Records excerpted from a collection:
===============

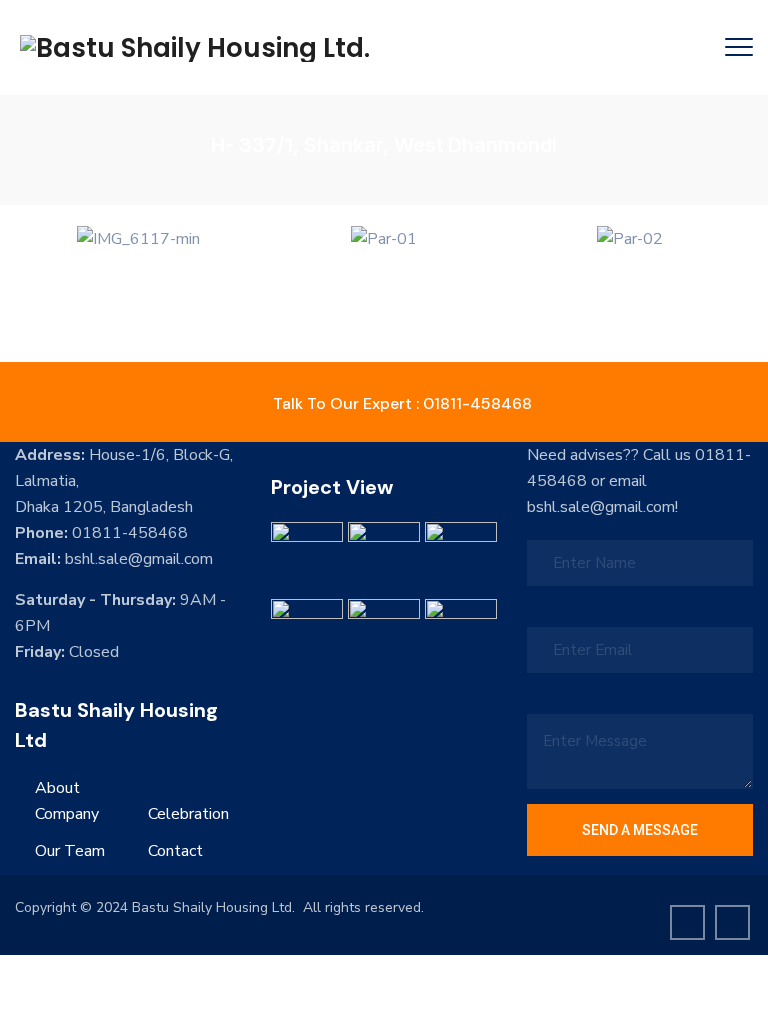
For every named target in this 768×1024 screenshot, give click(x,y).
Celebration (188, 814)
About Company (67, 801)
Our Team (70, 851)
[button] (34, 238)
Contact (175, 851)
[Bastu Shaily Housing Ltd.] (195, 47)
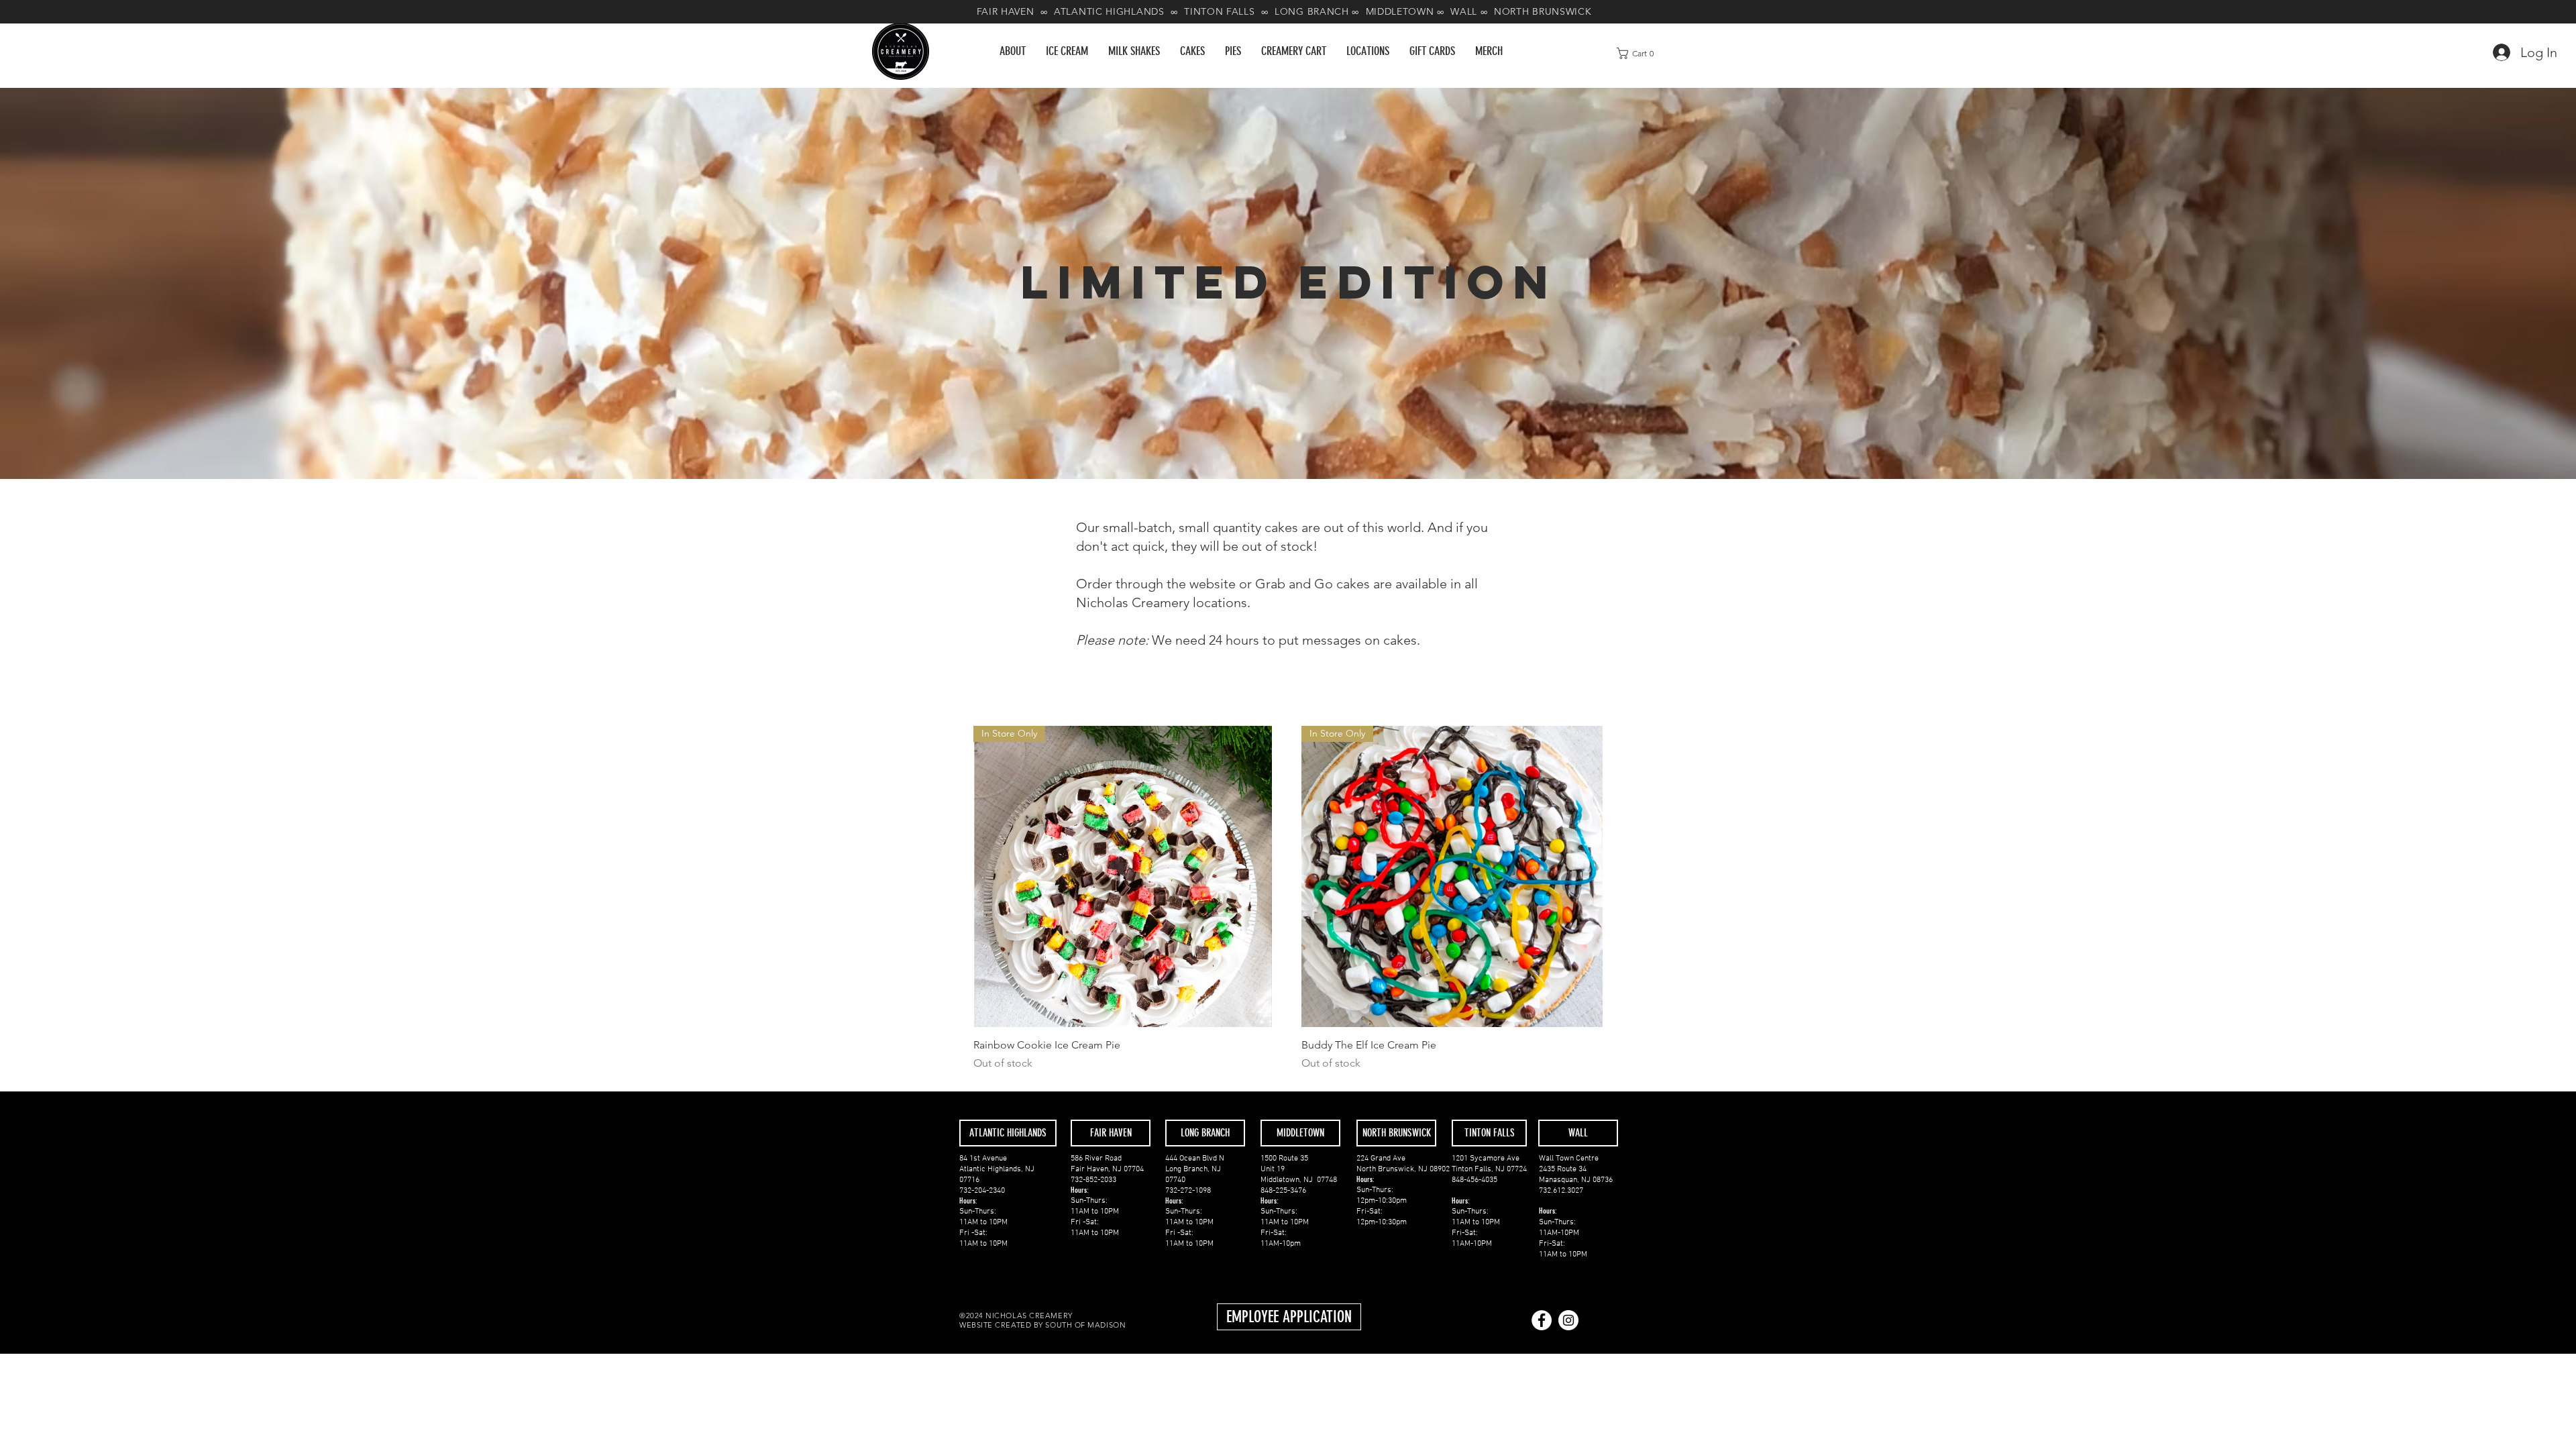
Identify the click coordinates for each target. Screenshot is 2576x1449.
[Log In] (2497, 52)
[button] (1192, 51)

===============

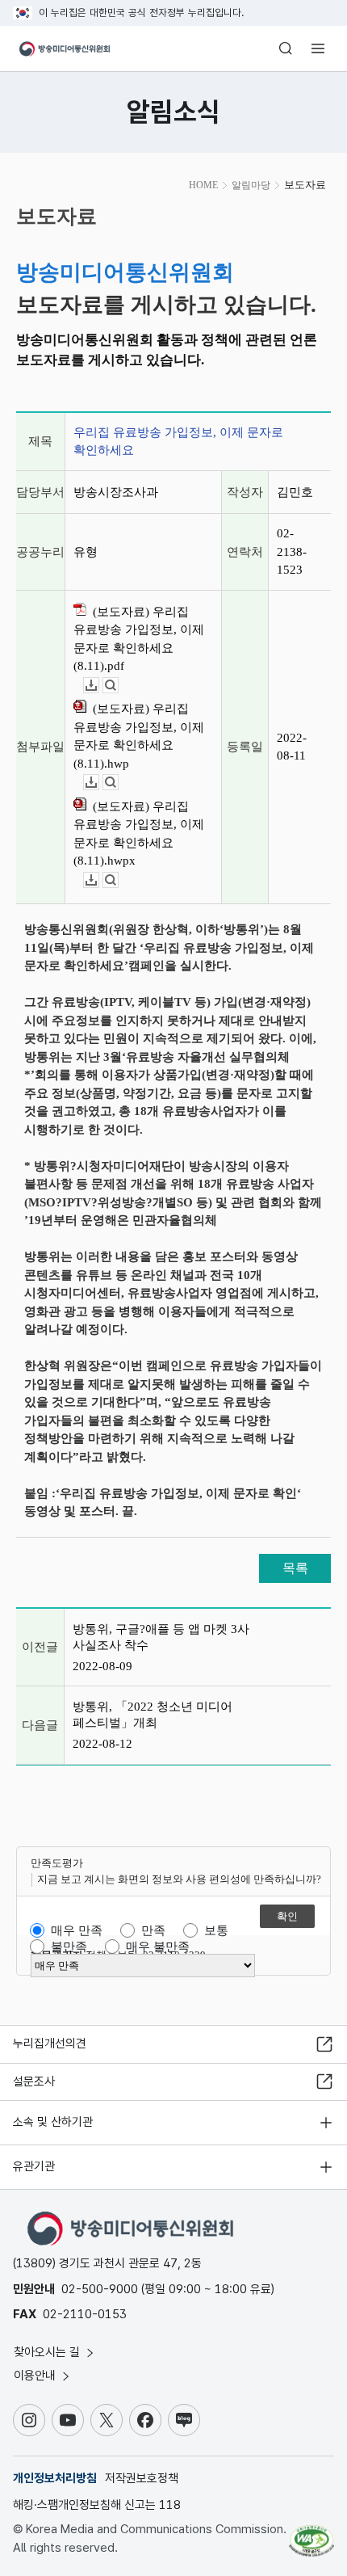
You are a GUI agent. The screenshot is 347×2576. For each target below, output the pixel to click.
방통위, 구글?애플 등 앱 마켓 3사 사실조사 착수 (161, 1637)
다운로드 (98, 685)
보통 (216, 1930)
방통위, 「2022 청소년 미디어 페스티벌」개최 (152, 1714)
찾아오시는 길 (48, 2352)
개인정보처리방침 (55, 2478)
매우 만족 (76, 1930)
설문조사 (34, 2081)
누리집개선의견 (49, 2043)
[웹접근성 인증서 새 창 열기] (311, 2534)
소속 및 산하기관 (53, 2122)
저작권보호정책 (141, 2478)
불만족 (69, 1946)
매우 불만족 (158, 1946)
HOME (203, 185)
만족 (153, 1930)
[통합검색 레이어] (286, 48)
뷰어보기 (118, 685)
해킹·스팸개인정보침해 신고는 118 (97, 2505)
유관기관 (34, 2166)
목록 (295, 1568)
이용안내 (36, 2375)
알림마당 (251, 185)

===============

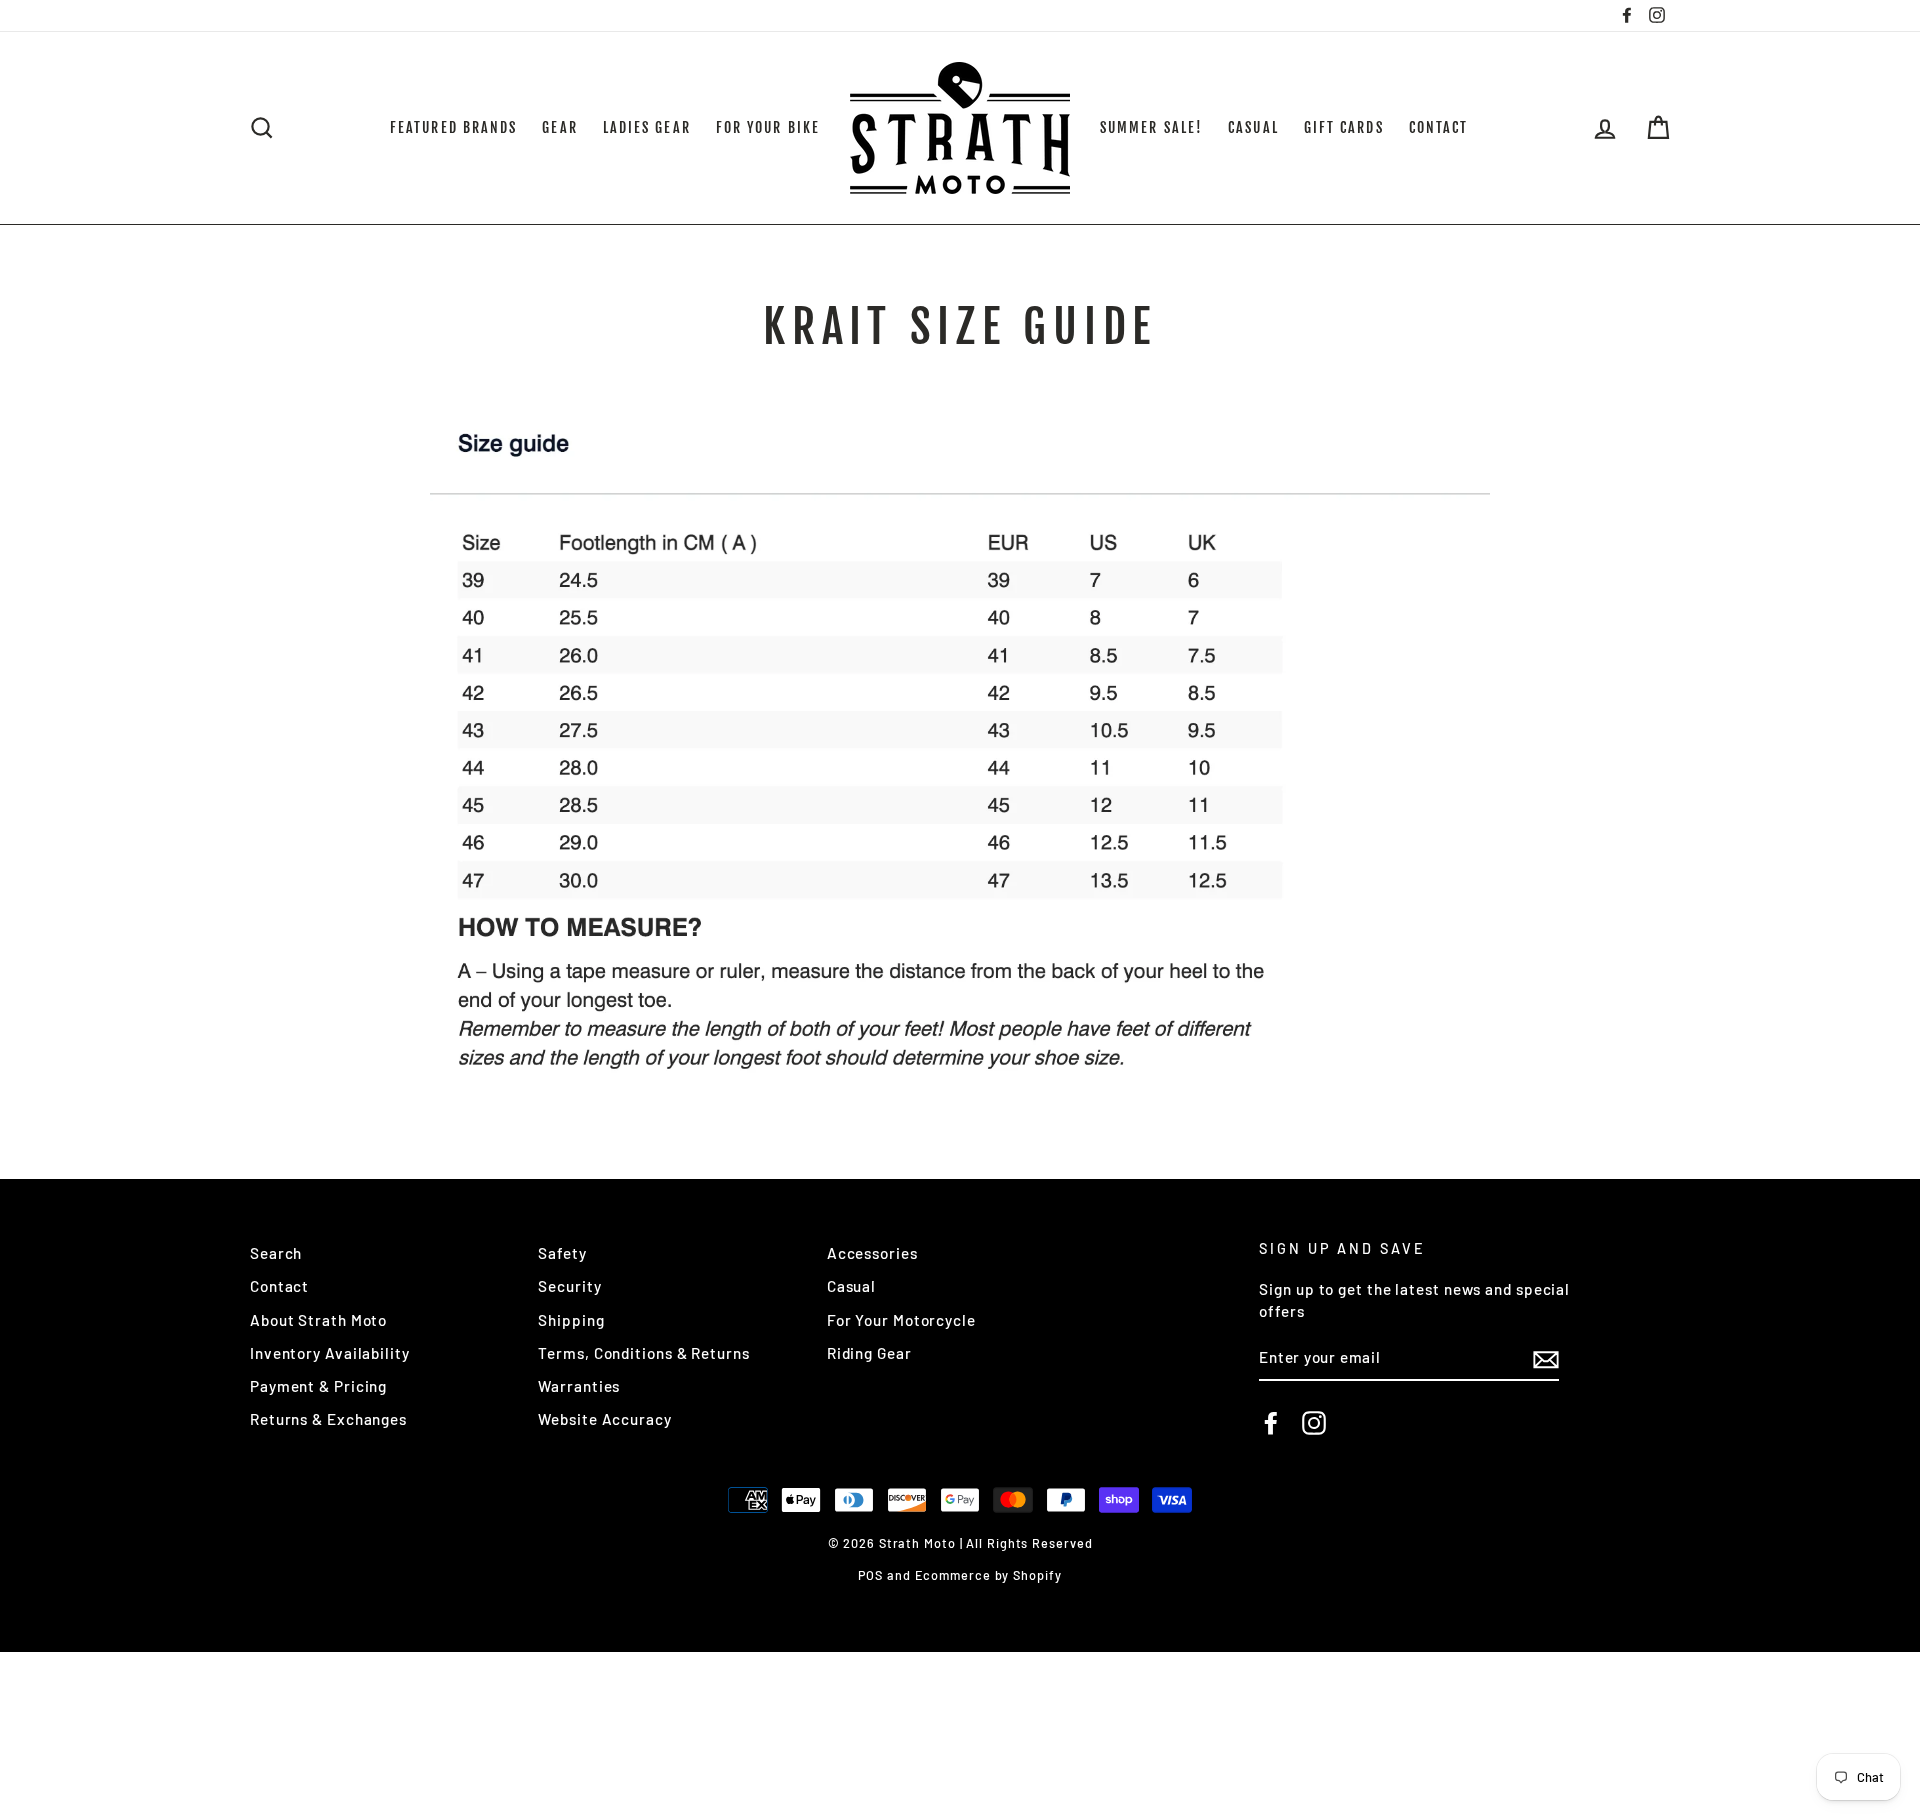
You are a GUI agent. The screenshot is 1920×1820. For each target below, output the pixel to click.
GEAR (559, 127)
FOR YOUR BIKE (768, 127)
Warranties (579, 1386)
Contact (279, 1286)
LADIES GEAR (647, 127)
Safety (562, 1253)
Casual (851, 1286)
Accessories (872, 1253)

===============

### WHAT YOU HAVE TO DO
Among the entries above, take the lines from the one with "[button] (34, 238)" through the one with "[button] (1192, 51)" and retype them exactly, leaving out the pictures.

### REPLY
[button] (34, 238)
Contact (175, 851)
[Bastu Shaily Housing Ltd.] (195, 47)
Identify the click coordinates for each target. Screenshot is 2576x1449.
[Log In] (2497, 52)
[button] (1192, 51)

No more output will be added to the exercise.